WikiLeaks’ “Vault 7” release appears to confirm that the U.S. National Security Agency (NSA) was behind the threat actor tracked as the “Equation Group.” Documents also show that the Central Intelligence Agency (CIA) learned from the NSA’s mistakes after its activities were exposed by security researchers.
Files allegedly obtained from a high-security CIA network provide details on the intelligence agency’s vast hacking capabilities. One of the files made available by WikiLeaks contains a discussion thread titled “What did Equation do wrong, and how can we avoid doing the same?”
The operations of the Equation Group and its links to the NSA were detailed by Kaspersky Lab in February 2015, and the discussion made public by WikiLeaks was initiated a few days later.
Participants in the discussion pointed out that one of the NSA’s biggest mistakes was that its tools shared code, including custom cryptography, giving researchers the data needed to connect different malware to the same group.
“The ‘custom’ crypto is more of NSA falling to its own internal policies/standards which came about in response to prior problems,” one user wrote.
In addition to using the same custom cryptographic algorithm, the CIA identified several other mistakes made by the NSA, including the reuse of exploits, use of internal tool names in the code, and the use of a unique mutex.
“All their tools shared code. The custom RC5 was everywhere. The techniques for positive ID (hashing) was used in the same way in multiple tools across generations,” another user said.
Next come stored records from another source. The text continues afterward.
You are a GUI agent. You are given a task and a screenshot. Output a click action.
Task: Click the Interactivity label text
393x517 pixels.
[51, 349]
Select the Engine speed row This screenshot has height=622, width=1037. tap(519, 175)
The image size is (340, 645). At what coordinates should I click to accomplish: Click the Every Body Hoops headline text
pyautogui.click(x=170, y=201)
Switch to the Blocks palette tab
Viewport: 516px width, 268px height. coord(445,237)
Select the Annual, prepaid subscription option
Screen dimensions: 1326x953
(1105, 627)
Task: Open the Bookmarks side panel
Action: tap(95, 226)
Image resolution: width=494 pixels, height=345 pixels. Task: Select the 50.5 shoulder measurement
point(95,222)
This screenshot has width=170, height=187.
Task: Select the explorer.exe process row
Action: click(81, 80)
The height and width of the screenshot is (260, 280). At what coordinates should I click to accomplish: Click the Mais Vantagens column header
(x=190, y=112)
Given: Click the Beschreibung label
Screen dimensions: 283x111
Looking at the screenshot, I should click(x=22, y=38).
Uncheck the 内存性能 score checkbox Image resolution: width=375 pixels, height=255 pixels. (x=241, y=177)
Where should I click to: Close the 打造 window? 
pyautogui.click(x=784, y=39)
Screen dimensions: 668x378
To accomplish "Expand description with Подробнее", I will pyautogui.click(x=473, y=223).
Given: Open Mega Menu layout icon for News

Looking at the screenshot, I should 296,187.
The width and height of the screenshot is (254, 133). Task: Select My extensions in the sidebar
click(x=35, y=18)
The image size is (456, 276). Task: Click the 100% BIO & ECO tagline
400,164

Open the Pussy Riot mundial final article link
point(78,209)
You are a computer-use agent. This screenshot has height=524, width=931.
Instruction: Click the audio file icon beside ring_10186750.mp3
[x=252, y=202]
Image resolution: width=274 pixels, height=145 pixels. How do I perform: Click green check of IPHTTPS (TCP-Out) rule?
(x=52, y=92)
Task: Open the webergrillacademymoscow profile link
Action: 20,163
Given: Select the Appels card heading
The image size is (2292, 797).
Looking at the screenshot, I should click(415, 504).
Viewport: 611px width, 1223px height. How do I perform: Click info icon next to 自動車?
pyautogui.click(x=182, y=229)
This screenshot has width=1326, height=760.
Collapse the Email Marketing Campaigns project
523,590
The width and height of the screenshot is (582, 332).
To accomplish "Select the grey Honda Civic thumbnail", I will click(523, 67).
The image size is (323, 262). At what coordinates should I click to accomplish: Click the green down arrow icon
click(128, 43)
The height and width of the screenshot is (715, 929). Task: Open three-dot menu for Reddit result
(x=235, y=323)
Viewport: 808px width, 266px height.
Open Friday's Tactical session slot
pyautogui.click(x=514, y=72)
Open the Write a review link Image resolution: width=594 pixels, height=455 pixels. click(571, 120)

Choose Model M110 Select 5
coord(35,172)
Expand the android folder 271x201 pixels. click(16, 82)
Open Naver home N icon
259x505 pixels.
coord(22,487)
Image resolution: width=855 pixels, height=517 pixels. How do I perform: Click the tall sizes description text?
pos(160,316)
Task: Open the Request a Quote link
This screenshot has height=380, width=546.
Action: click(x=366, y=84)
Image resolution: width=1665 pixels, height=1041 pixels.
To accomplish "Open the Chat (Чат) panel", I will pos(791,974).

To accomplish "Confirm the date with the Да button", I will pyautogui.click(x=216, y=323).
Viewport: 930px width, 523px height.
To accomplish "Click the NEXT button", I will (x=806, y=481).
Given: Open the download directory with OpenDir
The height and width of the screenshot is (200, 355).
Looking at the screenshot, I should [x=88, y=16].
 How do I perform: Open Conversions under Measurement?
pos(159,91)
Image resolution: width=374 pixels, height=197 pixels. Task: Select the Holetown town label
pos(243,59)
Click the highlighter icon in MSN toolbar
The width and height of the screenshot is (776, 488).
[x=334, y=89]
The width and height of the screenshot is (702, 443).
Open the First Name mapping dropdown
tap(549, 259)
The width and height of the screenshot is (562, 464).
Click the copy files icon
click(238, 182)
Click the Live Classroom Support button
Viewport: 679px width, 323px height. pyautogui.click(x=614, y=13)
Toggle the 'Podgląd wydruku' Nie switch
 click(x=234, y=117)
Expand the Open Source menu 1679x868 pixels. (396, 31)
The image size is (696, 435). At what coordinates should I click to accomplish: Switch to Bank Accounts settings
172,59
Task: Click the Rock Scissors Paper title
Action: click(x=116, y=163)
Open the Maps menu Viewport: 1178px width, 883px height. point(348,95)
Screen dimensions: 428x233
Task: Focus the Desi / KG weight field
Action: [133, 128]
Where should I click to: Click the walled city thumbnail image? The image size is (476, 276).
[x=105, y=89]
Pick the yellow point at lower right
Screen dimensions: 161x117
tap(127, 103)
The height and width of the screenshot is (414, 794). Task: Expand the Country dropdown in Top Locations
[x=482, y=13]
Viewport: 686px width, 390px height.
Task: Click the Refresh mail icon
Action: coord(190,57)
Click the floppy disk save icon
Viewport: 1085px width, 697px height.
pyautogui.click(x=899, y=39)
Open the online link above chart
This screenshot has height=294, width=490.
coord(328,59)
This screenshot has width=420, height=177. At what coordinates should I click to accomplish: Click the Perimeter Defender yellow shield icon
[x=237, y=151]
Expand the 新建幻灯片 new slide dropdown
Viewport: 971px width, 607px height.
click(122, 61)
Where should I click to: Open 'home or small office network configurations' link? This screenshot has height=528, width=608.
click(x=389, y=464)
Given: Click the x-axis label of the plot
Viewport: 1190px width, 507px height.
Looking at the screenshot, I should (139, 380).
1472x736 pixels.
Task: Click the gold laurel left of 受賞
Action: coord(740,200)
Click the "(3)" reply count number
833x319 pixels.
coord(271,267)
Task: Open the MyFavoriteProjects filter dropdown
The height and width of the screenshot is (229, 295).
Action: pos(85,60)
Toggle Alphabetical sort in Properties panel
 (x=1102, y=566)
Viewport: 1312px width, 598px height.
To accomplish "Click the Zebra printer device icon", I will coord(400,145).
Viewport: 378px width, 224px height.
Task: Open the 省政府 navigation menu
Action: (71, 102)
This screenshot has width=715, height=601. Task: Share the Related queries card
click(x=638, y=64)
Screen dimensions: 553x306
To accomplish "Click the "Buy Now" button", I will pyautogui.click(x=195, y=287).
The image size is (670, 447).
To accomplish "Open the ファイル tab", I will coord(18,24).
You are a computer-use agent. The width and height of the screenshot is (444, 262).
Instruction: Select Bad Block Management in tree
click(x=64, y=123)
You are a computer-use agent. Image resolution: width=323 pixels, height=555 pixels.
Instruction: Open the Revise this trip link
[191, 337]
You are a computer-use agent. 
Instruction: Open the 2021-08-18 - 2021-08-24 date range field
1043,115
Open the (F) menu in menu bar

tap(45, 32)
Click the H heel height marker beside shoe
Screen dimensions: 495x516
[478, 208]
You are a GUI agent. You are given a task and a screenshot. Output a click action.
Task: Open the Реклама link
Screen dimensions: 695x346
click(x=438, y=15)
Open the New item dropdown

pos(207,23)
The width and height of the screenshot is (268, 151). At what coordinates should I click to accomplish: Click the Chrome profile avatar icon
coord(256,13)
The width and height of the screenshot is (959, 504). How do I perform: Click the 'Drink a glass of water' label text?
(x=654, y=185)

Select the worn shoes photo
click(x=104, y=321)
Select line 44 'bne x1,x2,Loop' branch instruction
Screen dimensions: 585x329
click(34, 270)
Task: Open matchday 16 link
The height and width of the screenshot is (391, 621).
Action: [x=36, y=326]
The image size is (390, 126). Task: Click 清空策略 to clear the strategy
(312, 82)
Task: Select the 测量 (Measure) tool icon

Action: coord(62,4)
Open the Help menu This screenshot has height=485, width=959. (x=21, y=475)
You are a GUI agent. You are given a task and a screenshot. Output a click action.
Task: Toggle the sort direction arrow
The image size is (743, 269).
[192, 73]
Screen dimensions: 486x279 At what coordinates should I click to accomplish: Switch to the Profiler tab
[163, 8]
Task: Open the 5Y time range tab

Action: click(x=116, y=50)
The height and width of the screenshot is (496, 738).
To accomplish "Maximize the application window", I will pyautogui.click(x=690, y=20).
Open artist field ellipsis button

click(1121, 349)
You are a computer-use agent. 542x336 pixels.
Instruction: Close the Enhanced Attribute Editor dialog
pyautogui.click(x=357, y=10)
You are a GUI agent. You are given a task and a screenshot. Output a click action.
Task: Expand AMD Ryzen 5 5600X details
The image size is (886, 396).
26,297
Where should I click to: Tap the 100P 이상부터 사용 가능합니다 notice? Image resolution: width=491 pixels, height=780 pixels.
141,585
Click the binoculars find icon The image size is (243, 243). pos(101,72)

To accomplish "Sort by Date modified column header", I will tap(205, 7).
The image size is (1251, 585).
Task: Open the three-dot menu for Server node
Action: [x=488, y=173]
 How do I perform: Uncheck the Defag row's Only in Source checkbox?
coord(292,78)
“The shared code appears to be the largest single factor is allowing [Kaspersky Lab] to tie all these tools together. The acquisition and use of C&C domains was probably number 2 on the list, and I'm sure the [Computer Operations Group] infrastructure people are paying attention to this.”
The Vault 7 files show that in addition to learning from the NSA’s mistakes, the CIA “borrowed” techniques from in-the-wild malware and tools, including Shamoon, UpClicker and the Nuclear exploit kit.
Security firms have started assessing the impact of the exposed hacking capabilities. WikiLeaks has not released any exploits, which makes it difficult to determine exactly what the CIA programs are capable of. However, at first sight, the intelligence agency’s tools don’t appear to be very sophisticated.